Check your understanding:
**1.** In the Slippery Slope post, write out the passage from "A major factor" to "party or date.".
**2.** According to the Slippery Slope post, what is the short-term impaired decision making that often comes with a significant gender event called?

Page text:
The Slippery Slope and the desire for progress

This is the fourth in a series of posts discussing the Slippery Slope, how it works, and how you might be able to avoid sliding down it if you don’t want to. You can read the first installment here. I have already written the entire article in long form, if you want to read the whole thing right away.

A major factor in the ratchet mechanism is a desire for some kind of progress in our gender expression. Some trans women have a routine that they repeat over and over again in exactly the same way for years, but many of us like progress. Doing the same thing over and over again can get boring. Like the model train collector who is always buying new pieces of equipment, or the singer who is always learning new songs, we like to achieve things.

What counts as an achievement is entirely personal, and specific to the circumstances at the time. Sometimes it’s a new purchase, like clothing, shoes, makeup, wigs or padding. For those further down the slippery slope it can be a new body modification. It can also be a milestone in the development of a skill, or a social event like a support group, party or date.

These significant gender events are the most difficult part of navigating the slippery slope. Without them we can feel like we’re denying and repressing ourselves, which can lead to resentment and rebellion. But each significant gender event contributes to building the feminine identity. It also comes with a temporary increase in dysphoria, and often with the short-term impaired decision making known as the “pink fog.” The investment in our feminine identity and the increased dysphoria can in turn increase the desire for more frequent transgender expression.

This concludes the fourth installment of the Slippery Slope. You can read the next installment, or read on in the full article. On this topic, you can also read “Sunk costs and the non-transitioner” and “A Sundress for Sisyphus.”

The silence of the transvestites

Someone named AntBreach tweeted a post by Jos Truitt on Silence of the Lambs, a response to a Bitch post by Sarah Marshall. Marshall makes some reasonable points about the movie, while criticizing the essential device driving the plot: the villain, Buffalo Bill, murders women for “women suits” in an effort to satisfy his transgender desire. Truitt acknowledges and expands on Marshall’s critique, but then takes an unexpected turn, talking about beginning to “reclaim” the character of Buffalo Bill and questioning Marshall’s claim that the heroine of the book, Clarice Starling, “is, simply, good.”

Provided material:
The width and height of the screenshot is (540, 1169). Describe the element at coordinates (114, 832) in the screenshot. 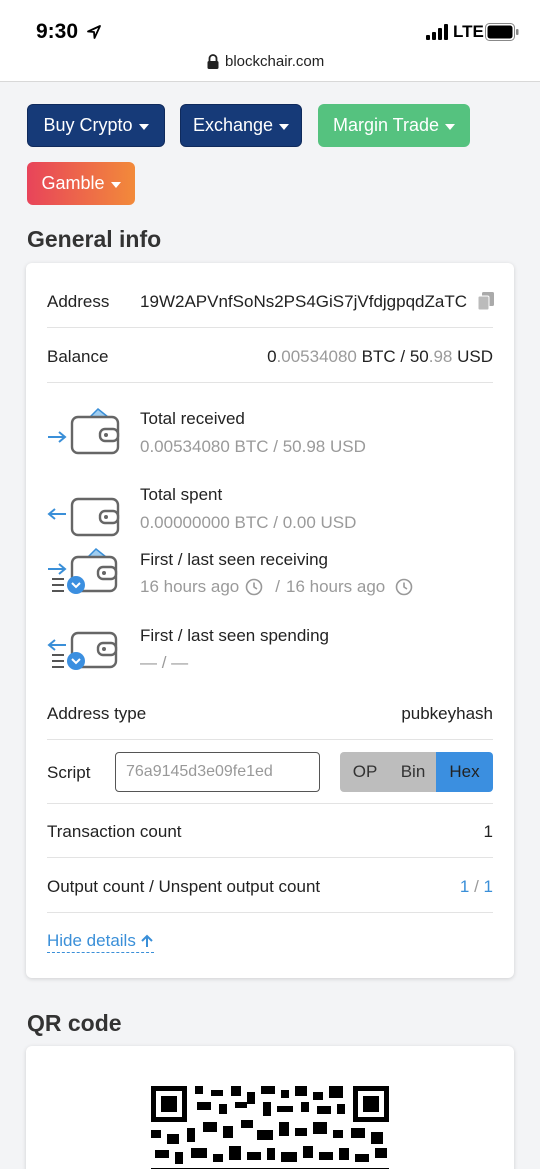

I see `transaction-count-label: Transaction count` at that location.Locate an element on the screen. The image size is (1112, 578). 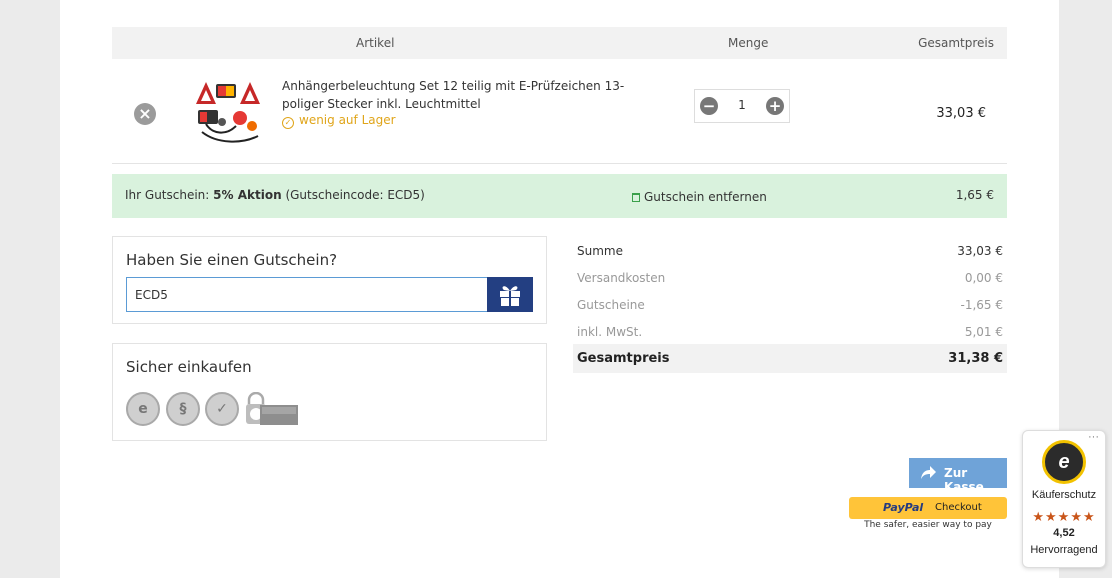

Answers by item:
**1.**
A major factor in the ratchet mechanism is a desire for some kind of progress in our gender expression. Some trans women have a routine that they repeat over and over again in exactly the same way for years, but many of us like progress. Doing the same thing over and over again can get boring. Like the model train collector who is always buying new pieces of equipment, or the singer who is always learning new songs, we like to achieve things.

What counts as an achievement is entirely personal, and specific to the circumstances at the time. Sometimes it’s a new purchase, like clothing, shoes, makeup, wigs or padding. For those further down the slippery slope it can be a new body modification. It can also be a milestone in the development of a skill, or a social event like a support group, party or date.

**2.** The "pink fog."